Once you know all the knowledge assets you need to capture, it’s time to identify the people who have it.

Depending on the size of your business and the structure of your workforce, you’ll be able to instantly spot the people who will have the sought knowledge. 

For example, your HR manager, who’s been working with you for two years would know more about your people ops than perhaps even yourself. So this is the go-to person for sourcing HR knowledge. 

Likewise, for each department, look at the person who would have the most impact on your business if they were to quit your company in a month. These are the people with the most knowledge: your knowledge sources.

Scramble a knowledge transfer team

Knowledge transfer is a complex process; it’s not as simple as getting everyone to write what they know. It needs a team for successful execution. 

Your knowledge transfer team should have:

  • Your subject knowledge experts, who are the knowledge sources.
  • Nexperts: People who might replace the experts, if they were to or are leaving.
  • Practitioners: Those who will use the knowledge in their daily work. 
  • And a facilitator: The person who’ll oversee and facilitate the knowledge transfer process.

You could also consider working hiring an analyst to collaborate with your team for harvesting knowledge.

Create knowledge maps to streamline the process

To streamline the process of documenting and transferring knowledge, use knowledge maps.

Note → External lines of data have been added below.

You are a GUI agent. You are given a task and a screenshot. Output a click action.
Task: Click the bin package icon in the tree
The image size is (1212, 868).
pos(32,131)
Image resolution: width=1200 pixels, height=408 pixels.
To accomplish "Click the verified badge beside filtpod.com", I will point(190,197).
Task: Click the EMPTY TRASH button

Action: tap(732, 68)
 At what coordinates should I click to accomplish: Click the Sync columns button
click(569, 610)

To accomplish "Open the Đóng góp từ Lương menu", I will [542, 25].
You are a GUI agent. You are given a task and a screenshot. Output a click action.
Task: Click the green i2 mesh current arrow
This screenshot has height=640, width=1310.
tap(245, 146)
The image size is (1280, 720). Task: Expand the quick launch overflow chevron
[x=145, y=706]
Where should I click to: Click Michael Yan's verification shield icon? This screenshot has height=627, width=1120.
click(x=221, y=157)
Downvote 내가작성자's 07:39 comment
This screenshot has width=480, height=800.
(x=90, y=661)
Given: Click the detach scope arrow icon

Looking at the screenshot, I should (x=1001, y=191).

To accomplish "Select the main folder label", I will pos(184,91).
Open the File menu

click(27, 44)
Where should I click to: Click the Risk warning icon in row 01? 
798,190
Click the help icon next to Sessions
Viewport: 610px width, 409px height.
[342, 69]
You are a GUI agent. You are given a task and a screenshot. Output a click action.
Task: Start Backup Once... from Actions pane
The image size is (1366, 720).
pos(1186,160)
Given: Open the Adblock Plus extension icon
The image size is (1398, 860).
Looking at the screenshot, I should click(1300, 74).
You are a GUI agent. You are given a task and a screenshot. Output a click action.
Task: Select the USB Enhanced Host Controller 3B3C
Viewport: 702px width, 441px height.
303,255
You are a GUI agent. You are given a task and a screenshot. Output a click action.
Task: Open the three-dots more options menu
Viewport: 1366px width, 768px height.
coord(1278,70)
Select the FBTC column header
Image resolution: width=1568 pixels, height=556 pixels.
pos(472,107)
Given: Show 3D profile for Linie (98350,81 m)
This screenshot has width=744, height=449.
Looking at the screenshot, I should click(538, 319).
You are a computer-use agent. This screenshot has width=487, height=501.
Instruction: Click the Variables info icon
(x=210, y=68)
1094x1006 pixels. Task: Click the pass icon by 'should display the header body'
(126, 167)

For creating knowledge maps, think in terms of the industry-, process -, and product-related knowledge that you want to capture, and then map the assets that relate to each. 

Here’s an example of how an event team used mapping to quickly capture its knowledge around sponsorships. You can see in the image how the team started by mapping the critical aspects of sponsorships and logging all the resources across its different workflows.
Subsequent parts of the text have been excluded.